"Haechan, apa?" Mark bertanya bingung atas semua murka kekasihnya.
"Aku selama ini memiliki kekasih brengsek sepertimu?" Di benaknya kini hanya ada tali terhubung antara taruhan yang dibuat Jaemin dengan teman-temannya, dan ternyata Mark juga teman Jaemin.
Haechan saja sudah semarah dan sekecewa ini hanya dengan tau fakta kecil soal keterlibatan kekasihnya, apalagi Renjun yang mengalami dipermainkan oleh orang yang dicintai.
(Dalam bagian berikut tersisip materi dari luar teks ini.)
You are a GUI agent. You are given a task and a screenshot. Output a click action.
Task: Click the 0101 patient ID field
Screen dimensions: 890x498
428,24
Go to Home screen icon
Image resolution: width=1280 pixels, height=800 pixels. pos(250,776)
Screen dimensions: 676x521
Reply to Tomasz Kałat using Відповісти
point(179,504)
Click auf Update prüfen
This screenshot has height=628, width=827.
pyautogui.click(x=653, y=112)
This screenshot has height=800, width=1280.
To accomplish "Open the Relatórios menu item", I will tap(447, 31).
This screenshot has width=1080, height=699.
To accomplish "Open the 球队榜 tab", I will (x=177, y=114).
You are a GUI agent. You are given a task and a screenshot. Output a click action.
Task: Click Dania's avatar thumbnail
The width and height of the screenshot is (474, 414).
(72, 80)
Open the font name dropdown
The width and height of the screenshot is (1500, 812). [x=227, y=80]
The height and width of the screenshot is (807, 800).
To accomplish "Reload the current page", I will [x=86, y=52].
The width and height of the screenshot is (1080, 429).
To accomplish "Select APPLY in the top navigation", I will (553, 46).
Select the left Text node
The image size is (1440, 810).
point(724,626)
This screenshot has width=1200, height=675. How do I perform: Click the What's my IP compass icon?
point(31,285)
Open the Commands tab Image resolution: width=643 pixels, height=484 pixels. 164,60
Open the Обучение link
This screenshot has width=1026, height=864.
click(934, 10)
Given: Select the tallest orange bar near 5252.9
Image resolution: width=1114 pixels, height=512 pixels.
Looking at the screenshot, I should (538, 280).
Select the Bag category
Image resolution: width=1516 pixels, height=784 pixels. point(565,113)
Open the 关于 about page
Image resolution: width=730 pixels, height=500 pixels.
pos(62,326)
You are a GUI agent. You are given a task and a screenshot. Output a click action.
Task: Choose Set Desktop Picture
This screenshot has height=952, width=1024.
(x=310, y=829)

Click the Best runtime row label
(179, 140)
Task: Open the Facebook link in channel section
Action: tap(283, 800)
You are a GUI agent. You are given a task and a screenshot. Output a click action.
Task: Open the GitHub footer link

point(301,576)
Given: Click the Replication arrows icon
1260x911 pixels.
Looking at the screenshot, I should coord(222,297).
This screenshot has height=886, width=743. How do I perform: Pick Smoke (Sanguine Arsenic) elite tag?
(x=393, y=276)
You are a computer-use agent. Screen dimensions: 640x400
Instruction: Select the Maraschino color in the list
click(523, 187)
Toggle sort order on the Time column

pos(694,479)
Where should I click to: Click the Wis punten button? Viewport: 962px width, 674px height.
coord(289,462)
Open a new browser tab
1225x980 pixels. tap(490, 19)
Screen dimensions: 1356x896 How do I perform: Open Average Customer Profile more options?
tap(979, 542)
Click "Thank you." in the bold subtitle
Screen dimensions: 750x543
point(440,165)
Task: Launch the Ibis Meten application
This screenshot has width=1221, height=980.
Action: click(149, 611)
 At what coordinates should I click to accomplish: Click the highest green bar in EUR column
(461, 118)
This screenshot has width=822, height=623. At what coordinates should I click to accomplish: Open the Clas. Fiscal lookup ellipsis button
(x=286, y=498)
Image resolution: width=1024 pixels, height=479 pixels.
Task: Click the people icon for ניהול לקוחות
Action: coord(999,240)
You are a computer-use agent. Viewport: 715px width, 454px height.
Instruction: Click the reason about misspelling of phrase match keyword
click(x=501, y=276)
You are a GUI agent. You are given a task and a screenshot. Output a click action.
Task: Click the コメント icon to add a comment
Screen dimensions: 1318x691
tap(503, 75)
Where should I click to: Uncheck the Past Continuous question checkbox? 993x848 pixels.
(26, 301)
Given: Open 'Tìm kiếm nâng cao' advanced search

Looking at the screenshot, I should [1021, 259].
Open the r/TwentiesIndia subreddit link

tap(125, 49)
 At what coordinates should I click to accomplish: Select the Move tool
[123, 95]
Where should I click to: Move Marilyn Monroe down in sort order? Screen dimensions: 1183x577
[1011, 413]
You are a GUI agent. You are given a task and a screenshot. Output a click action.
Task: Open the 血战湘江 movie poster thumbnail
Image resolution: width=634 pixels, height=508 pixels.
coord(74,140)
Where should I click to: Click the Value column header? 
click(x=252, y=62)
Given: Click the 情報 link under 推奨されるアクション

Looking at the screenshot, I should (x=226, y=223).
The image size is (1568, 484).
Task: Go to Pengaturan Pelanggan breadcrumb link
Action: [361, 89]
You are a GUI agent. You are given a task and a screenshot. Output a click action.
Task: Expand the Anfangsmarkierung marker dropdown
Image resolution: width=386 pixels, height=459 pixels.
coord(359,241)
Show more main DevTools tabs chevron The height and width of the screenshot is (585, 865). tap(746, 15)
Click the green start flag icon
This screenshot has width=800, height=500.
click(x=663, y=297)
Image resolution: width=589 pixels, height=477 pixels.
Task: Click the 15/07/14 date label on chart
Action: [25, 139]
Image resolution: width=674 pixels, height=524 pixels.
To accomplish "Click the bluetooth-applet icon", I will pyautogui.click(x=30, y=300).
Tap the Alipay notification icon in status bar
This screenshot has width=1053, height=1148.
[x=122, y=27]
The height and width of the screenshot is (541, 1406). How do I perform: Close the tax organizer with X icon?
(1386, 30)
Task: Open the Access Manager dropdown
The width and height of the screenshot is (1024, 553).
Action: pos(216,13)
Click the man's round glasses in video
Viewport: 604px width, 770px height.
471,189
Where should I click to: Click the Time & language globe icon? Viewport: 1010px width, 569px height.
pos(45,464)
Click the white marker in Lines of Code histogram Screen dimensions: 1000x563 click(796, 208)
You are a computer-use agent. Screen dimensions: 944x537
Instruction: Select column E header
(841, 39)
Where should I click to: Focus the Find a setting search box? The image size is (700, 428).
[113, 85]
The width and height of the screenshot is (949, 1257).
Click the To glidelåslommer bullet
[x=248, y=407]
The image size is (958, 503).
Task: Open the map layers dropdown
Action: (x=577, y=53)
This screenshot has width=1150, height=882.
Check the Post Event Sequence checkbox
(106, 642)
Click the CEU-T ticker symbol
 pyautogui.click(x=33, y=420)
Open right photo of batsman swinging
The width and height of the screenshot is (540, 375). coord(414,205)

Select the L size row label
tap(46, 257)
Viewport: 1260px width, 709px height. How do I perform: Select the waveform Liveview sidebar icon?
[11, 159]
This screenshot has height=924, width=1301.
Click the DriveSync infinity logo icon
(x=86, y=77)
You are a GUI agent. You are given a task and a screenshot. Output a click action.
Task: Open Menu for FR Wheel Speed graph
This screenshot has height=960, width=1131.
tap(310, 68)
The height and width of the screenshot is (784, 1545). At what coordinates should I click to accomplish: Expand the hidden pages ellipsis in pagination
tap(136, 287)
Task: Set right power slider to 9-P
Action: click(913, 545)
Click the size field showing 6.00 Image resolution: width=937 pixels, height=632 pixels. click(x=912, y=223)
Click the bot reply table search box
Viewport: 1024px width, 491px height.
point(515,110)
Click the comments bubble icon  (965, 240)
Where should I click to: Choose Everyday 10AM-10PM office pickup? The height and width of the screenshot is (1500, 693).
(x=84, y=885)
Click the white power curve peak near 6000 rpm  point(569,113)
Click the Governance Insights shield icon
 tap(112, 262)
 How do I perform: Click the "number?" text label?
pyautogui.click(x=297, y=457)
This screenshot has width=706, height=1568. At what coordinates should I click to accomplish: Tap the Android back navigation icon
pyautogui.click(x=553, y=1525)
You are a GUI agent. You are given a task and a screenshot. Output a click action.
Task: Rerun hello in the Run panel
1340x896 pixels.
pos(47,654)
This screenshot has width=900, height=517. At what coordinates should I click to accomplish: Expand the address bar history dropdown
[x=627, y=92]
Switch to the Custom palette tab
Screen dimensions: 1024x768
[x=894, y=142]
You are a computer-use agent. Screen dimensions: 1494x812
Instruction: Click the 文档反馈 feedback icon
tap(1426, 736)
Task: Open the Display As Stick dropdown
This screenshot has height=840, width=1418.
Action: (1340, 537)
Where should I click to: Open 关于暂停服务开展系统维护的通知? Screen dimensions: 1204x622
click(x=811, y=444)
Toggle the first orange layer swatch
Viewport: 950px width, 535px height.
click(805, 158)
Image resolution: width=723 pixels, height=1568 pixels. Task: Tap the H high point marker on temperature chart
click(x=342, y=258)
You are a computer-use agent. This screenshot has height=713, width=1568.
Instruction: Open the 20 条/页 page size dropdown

Mark mengerutkan dahinya, tadi ia mendengar soal kata taruhan. "Haechan, taruhan apa maksudmu?"
Apalagi tadi ia mendengar nama Renjun disebut-sebut, bukankah kekasihnya itu baru-baru ini mengatakan kalau Renjun dan Jaemin menjalin hubungan? Lalu maksud taruhannya, apa?
"Kau, Jaemin dan mereka membuat taruhan untuk mendapat Renjun kan?" Haechan mengacungkan pertanyaan tajam, dijawab gelengan kepala dari Mark sementara Jaemin dan tiga lelaki lainnya diam.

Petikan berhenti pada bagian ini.